Racial profiling by police is a complex phenomenon that is extremely hard to measure. We all want complete answers on whether such profiling is taking place in communities, but we won’t get those answers from incomplete data. Unless we take the time to ask the right questions and get the right answers, the truth about how much racial profiling is really going on will remain unknown.
Racial profiling is frequently defined as law enforcement activities — such as traffic stops, arrests and searches — that are initiated solely on the basis of race, unless police are looking for a specific suspect who has been described by race. Police departments around the country have been accused by critics of using profiling to unfairly target law-abiding members of minority groups for closer scrutiny.
Many racial profiling studies have drawn criticism from police in the past for lacking valid statistical backing. But critics of police departments have countered that police don’t want to face up to the problem of racial profiling and thus are trying to do all they can to discredit the unfavorable studies simply to defend their own misconduct.
The latest racial profiling study to come under police attack was issued by Northeastern University in Boston in May. It concluded that most police departments in Massachusetts racially profile minority drivers.
The Northeastern study said minority drivers in Massachusetts get a disproportionate number of traffic tickets and are searched more often than whites. In contrast, the study found that whites stopped by police get off with only warnings more often than do minorities
An open-and-shut case of racial discrimination by police, right? Well, not necessarily.
Our analysis of the Northeastern study of traffic stops by 366 police departments shows that the study simply did not collect enough data to support its claim of racial profiling by 249 of the departments. That doesn’t mean the study’s conclusions are wrong. It simply means that we can’t say one way or the other what the report really found without examining additional information.
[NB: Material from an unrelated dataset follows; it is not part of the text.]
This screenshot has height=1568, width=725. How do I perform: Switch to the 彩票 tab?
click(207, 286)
At first glance, it seems hard to understand how a study that analyzed 1.6 million traffic citations issued from April 1, 2001, to June 30, 2003, might not be thorough enough. But on closer examination, it is clear that key deficiencies in the data make the findings of the Northeastern report highly questionable.
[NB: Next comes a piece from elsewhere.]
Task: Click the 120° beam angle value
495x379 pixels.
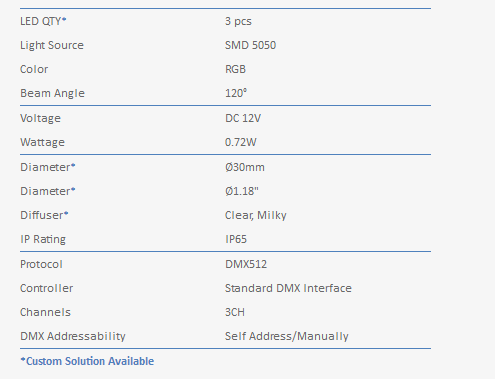Action: tap(236, 93)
To determine whether there are racial differences in traffic ticket rates for residents of a given city, the authors of the Northeastern study compared the racial distribution of the citations with the racial distribution of the residential census population. But that’s the wrong way of proceeding. The residential census has been widely discredited as a benchmark because driving patterns may well differ by race.
Blacks and whites, for example, may use public transportation at different rates — a difference that would affect exposure to traffic citation enforcement.
In addition, the residential analysis did not collect information on the location of the traffic stops and therefore is not adjusted for the distribution of law enforcement activities. Out on the streets, police may devote more manpower to law enforcement in minority communities. Whether these deployment patterns are appropriate is a legitimate subject of community debate. But without information on driving patterns, location of stops and law enforcement deployment, the Northeastern results do not tell us much.
The Northeastern report also compared the rates at which white and non-white non-residents were given traffic citations. A non-resident is someone cited in one city but living in another. Here the authors developed a Driving Population Estimate that analyzed factors (jobs, entertainment, etc.) that might push or draw drivers through communities where they do not live.
This analysis suffers from the same limitation that the resident analysis does. Without information on the location of the stop and the deployment pattern, we can’t conclude much about the disparities in the stop patterns. Indeed, as the authors report, “disparities may be attributable to officer bias, institutional bias, or differential law enforcement…in response to crime control problems.” This variety of possible causes is so broad that it amounts to an admission that the Northeastern study raises more questions than it answers.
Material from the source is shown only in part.